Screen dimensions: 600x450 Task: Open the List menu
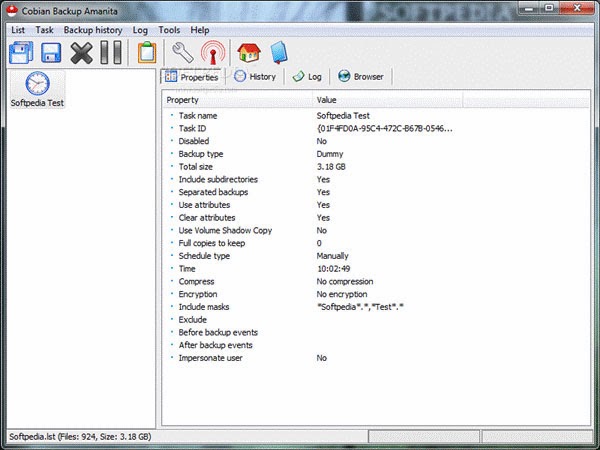coord(18,30)
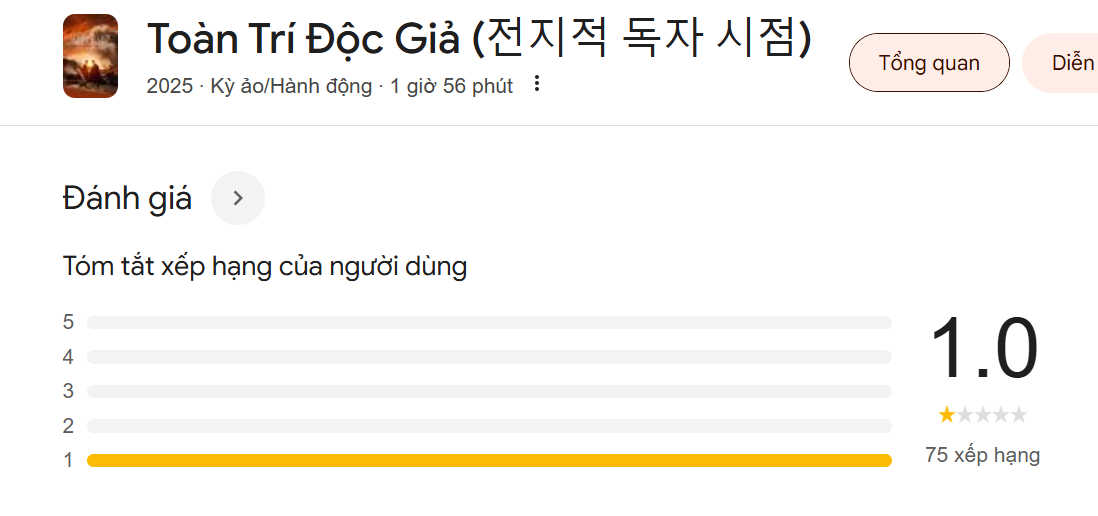
Task: Click the last grey star icon
Action: (x=1019, y=415)
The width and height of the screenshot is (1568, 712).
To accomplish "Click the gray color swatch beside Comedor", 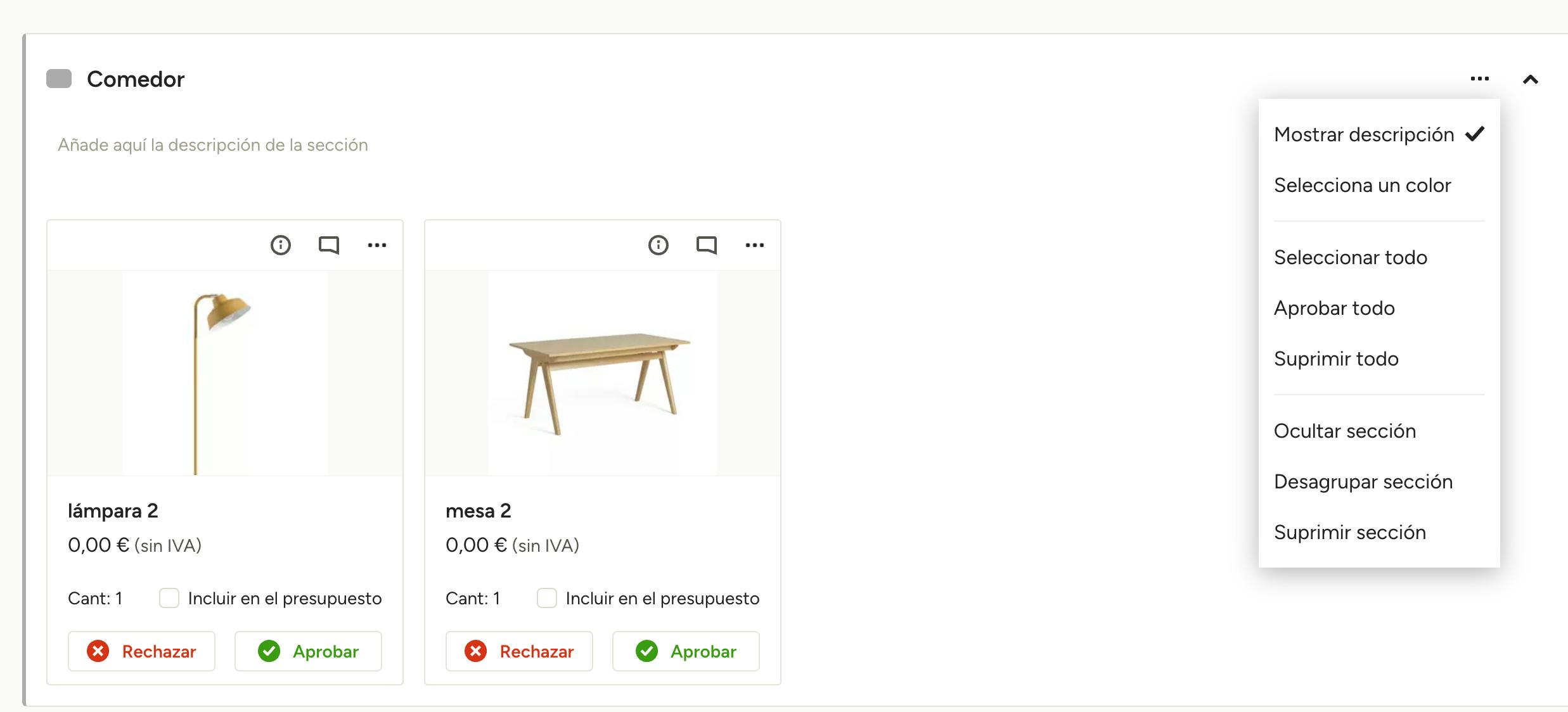I will [x=59, y=79].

== Given problem ==
Count the lines of the records that contain the string "Task" and give only the number.

== Written response ==
2